Solving the Diophantine equation $y^2 = x^4+x+ 2$ for $x,y \in \mathbb{Z}$

Question

I want to solve the Diophantine equation $y^2 = x^4+x+ 2$ for $x,y \in \mathbb{Z}$.

I already found 4 solutions: $(x,y) = (1,\pm2)$ and $(x,y)=(-2,\pm4)$. It can probably be solved using some factorization argument, but I don't know how.

Answer 1

If $x\geq -1$, then $$x^4<y^2<(x^2+2)^2\,.$$ Therefore, for $x\geq -1$, there exists a solution iff $x^4+x+2=(x^2+1)^2$. The only integer root of the last equation is $x=1$, yielding the solutions $(x,y)=(1,\pm2)$.

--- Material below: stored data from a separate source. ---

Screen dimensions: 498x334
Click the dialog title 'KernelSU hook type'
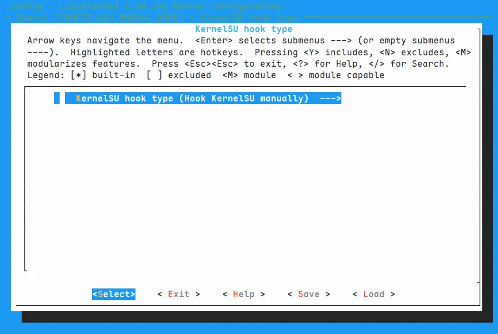tap(243, 29)

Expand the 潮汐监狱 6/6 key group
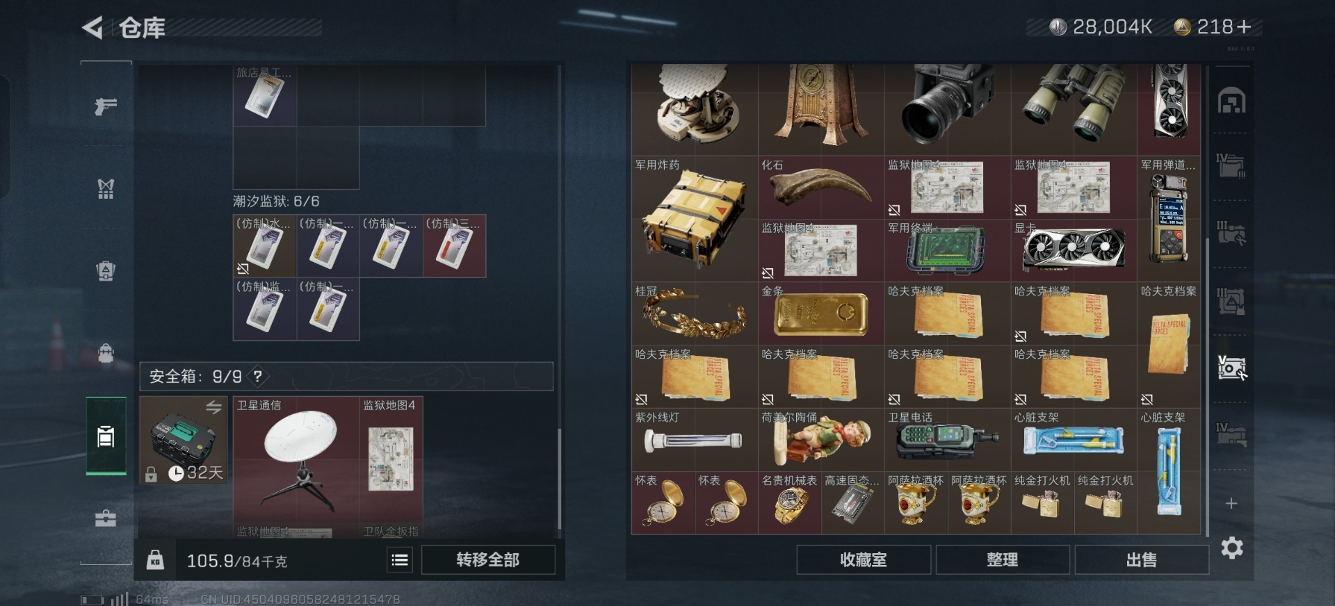276,202
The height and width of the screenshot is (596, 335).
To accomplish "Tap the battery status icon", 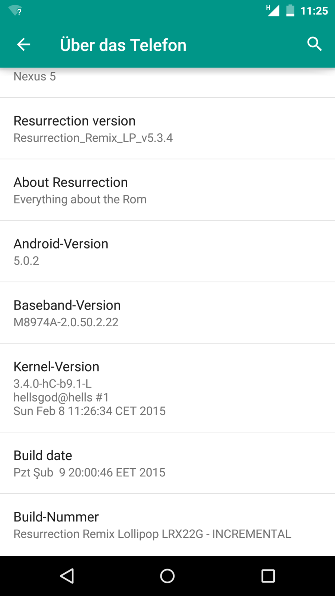I will (x=290, y=10).
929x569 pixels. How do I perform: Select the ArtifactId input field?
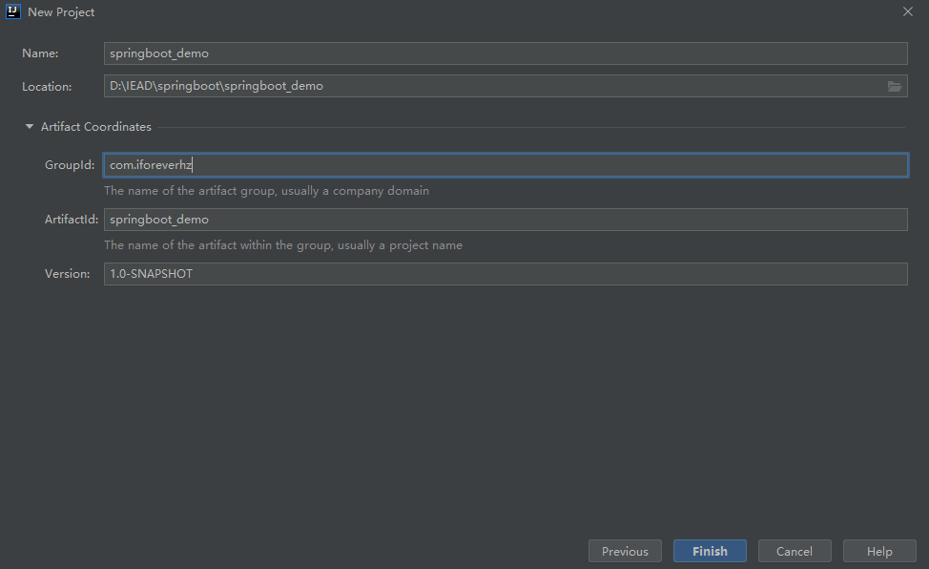click(506, 220)
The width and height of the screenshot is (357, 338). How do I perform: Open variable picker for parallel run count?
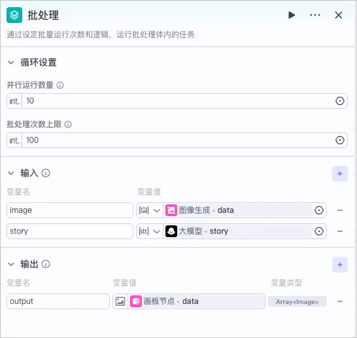tap(340, 101)
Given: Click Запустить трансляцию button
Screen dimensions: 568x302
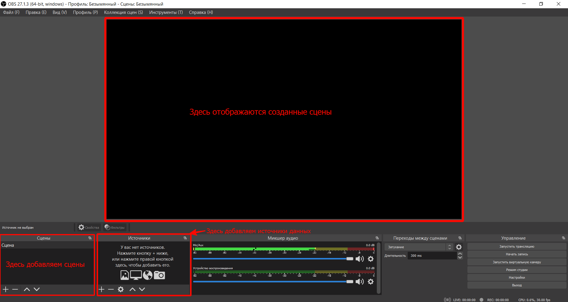Looking at the screenshot, I should 517,246.
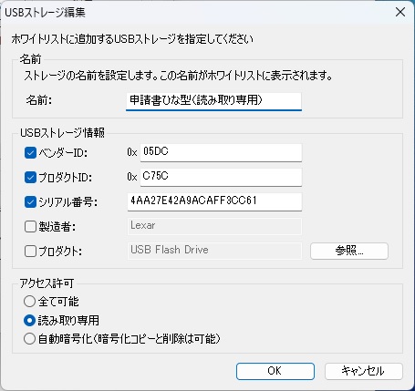Choose the 自動暗号化 radio option

29,339
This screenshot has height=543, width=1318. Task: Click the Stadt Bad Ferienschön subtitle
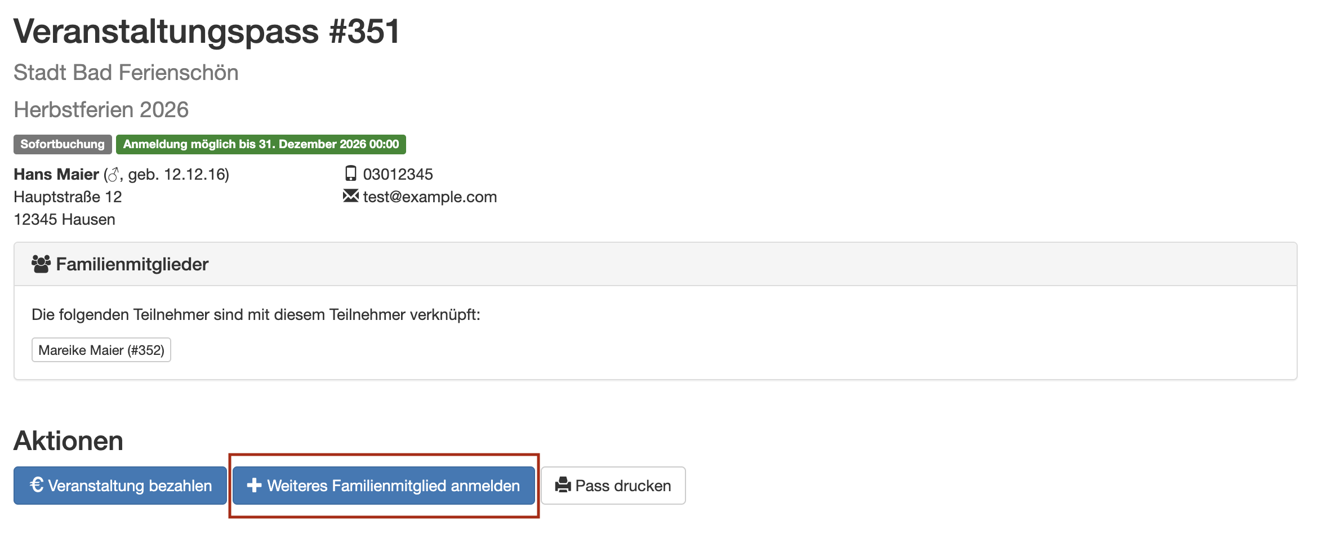point(126,73)
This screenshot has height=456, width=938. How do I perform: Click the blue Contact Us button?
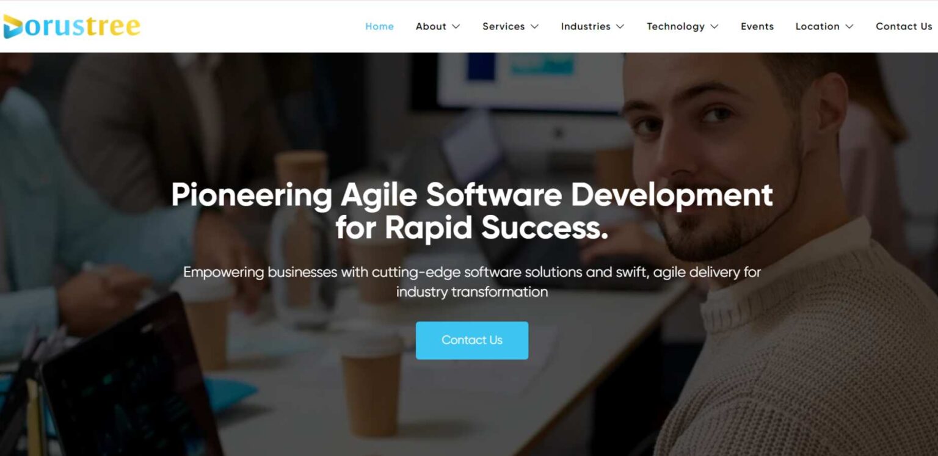point(472,340)
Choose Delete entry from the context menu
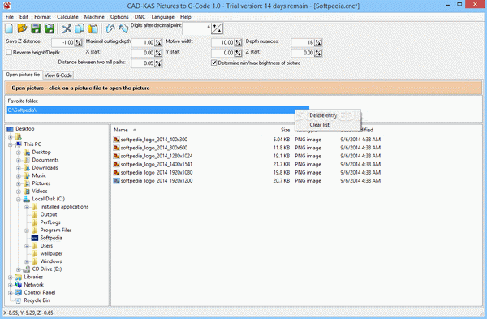487x319 pixels. coord(323,115)
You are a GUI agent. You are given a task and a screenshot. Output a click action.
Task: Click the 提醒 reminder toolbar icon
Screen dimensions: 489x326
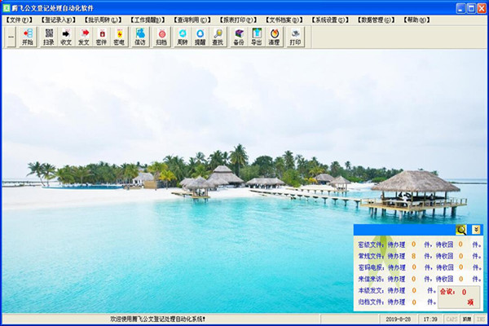pyautogui.click(x=200, y=37)
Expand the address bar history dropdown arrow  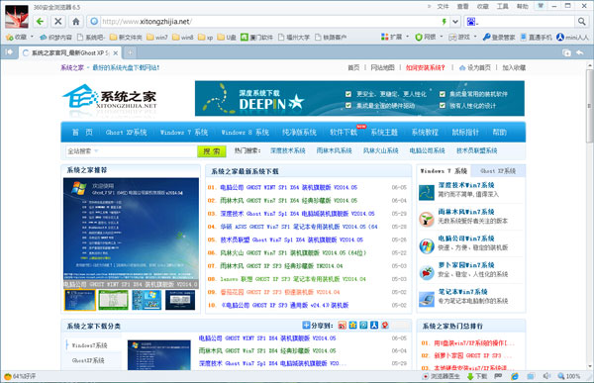pyautogui.click(x=455, y=22)
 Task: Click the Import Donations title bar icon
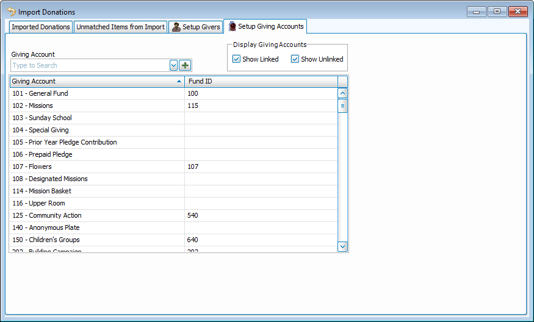coord(11,12)
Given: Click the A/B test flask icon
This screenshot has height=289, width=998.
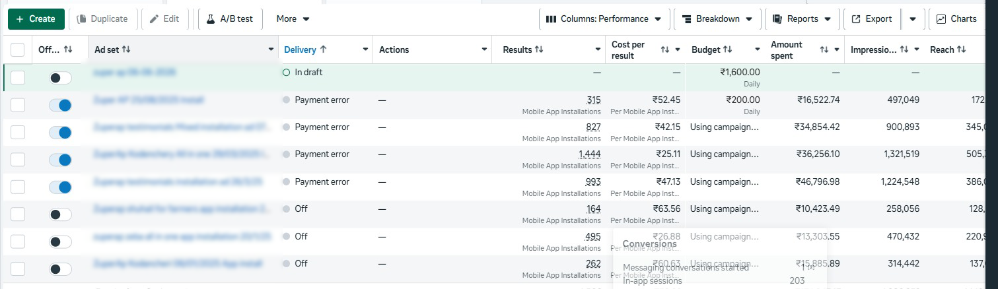Looking at the screenshot, I should 211,19.
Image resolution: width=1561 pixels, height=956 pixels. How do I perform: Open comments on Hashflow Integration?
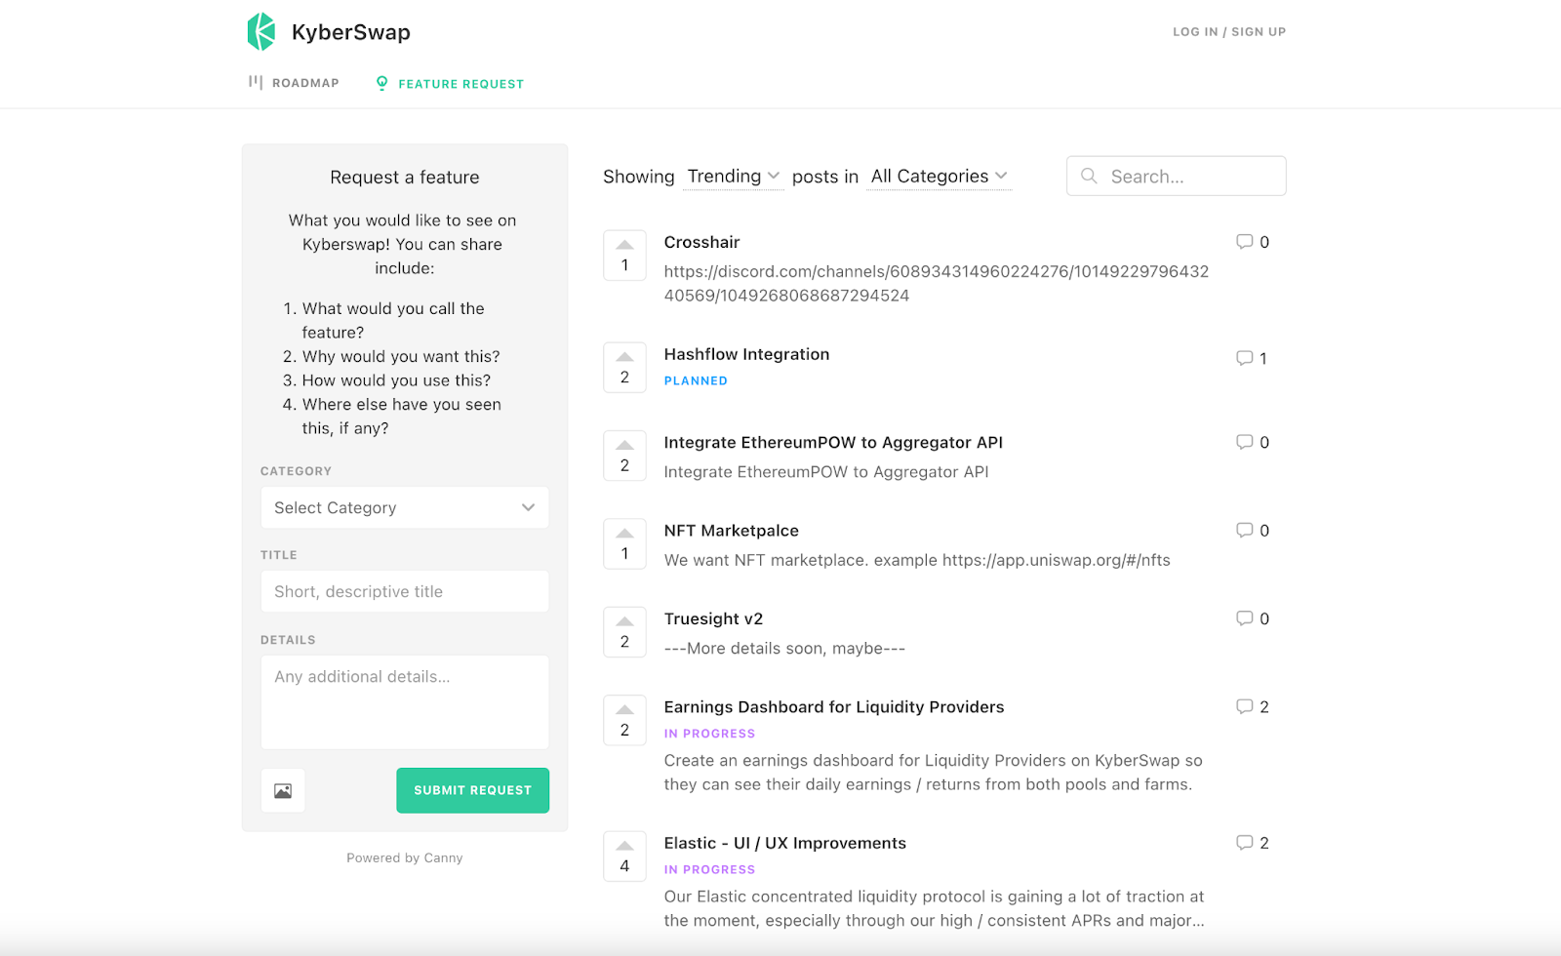[1252, 358]
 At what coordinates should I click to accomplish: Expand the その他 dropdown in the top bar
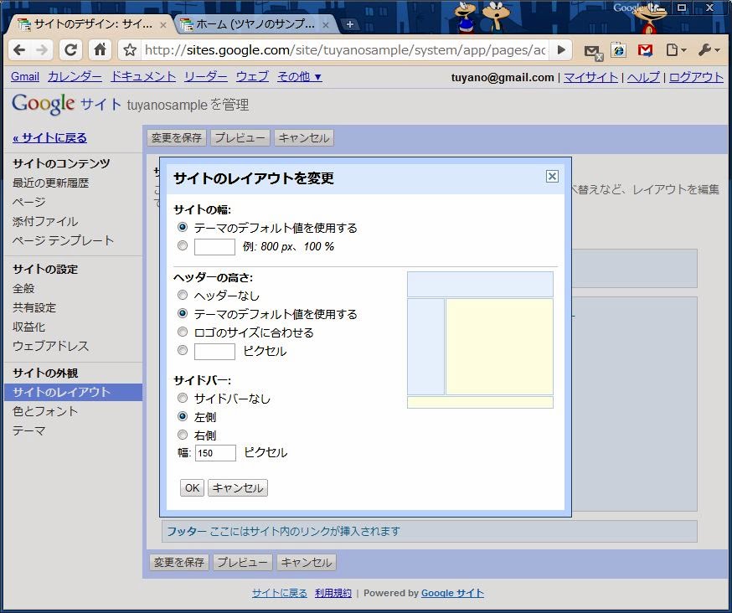[x=299, y=77]
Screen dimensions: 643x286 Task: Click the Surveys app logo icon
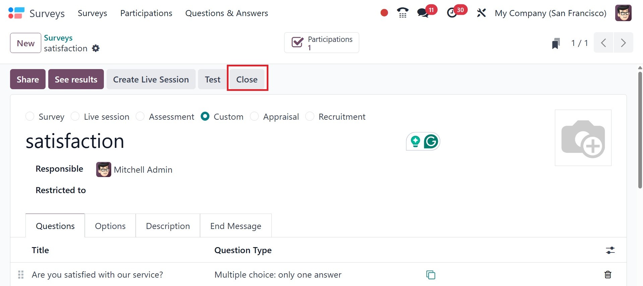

If $x\leq -3$, then $$(x^2-2)^2<y^2<x^4\,.$$
Therefore, for $x\leq -3$, there exists a solution iff $x^4+x+2=(x^2-1)^2$. The last equation does not have an integer root, whence there does not exist a solution in this case.

If $x=-2$, then we have the solutions $(x,y)=(-2,\pm 4)$. Therefore, there are only four solutions $(x,y)\in\mathbb{Z}\times\mathbb{Z}$ to $y^2=x^4+x+2$, which are $(1,\pm2)$ and $(-2,\pm4)$.

Answer 2

There is a "simple method" to solve the Diophantine equation $$ Y^2=X^4+aX^3+bX^2+cX+d $$ in general, see here. The second section does it for the example of $Y^2=X^4-8X^2+8X+1$, but $Y^2=X^4+X+2$ should be even easier.